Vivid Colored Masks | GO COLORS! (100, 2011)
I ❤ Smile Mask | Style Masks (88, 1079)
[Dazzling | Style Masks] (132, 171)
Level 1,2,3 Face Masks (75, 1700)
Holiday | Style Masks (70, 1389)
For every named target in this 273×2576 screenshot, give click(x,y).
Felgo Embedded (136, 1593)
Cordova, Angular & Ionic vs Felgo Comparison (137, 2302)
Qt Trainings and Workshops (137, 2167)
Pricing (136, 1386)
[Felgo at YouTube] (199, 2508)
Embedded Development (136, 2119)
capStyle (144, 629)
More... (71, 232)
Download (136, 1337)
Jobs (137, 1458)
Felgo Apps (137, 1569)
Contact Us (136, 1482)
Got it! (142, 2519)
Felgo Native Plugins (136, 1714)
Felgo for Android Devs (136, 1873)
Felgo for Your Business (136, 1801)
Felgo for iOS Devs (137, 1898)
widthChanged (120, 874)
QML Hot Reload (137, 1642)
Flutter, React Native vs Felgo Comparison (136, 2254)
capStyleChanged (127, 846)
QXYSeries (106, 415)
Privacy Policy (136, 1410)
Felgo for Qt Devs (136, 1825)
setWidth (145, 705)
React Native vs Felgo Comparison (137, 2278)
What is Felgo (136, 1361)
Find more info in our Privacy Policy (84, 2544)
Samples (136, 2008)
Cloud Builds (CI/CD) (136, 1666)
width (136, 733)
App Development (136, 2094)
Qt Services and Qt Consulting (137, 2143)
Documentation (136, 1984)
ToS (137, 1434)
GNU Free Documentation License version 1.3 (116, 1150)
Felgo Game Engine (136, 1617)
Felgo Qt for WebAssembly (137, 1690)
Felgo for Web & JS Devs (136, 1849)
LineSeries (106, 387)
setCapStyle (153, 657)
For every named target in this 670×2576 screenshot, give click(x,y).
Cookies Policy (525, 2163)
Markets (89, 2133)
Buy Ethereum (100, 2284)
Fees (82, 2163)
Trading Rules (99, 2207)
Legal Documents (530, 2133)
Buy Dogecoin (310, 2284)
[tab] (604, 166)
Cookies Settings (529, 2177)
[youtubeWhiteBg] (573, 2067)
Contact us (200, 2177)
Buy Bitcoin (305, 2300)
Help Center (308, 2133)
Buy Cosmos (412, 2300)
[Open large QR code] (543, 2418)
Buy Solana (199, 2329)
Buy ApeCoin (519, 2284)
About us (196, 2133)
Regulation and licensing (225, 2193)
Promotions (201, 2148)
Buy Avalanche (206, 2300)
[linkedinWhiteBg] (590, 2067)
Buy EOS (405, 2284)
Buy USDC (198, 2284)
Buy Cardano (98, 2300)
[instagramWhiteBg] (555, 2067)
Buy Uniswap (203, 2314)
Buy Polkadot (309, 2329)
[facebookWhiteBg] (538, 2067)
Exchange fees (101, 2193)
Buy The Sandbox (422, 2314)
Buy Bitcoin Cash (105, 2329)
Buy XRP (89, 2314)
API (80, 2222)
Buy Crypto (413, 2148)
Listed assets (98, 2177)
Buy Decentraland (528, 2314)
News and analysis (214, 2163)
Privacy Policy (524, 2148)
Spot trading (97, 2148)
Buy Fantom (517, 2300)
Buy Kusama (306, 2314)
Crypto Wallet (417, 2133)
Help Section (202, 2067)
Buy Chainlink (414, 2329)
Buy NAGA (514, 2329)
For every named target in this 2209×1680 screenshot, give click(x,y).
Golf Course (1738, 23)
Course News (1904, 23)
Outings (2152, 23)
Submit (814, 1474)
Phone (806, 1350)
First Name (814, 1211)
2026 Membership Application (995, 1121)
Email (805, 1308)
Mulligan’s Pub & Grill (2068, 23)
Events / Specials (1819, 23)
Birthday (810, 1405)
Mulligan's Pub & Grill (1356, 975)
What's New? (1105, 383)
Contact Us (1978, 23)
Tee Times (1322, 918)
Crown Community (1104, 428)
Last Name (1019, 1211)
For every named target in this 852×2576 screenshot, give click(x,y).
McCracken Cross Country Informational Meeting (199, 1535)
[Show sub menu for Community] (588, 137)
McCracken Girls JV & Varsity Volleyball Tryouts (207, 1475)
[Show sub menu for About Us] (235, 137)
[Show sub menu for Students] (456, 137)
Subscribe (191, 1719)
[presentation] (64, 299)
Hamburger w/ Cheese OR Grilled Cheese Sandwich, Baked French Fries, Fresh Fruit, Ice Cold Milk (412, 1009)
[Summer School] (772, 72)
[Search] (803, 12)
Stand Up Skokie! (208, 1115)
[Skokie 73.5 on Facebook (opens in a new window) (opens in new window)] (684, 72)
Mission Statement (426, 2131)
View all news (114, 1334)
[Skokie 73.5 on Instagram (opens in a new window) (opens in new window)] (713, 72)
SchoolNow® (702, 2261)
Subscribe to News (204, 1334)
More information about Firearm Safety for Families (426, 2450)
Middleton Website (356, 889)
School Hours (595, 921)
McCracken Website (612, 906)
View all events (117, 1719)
------------------------------------
Work order — Each line that includes "menu" counts once; state how many such lines the listing has, with no other words.

Solution — 3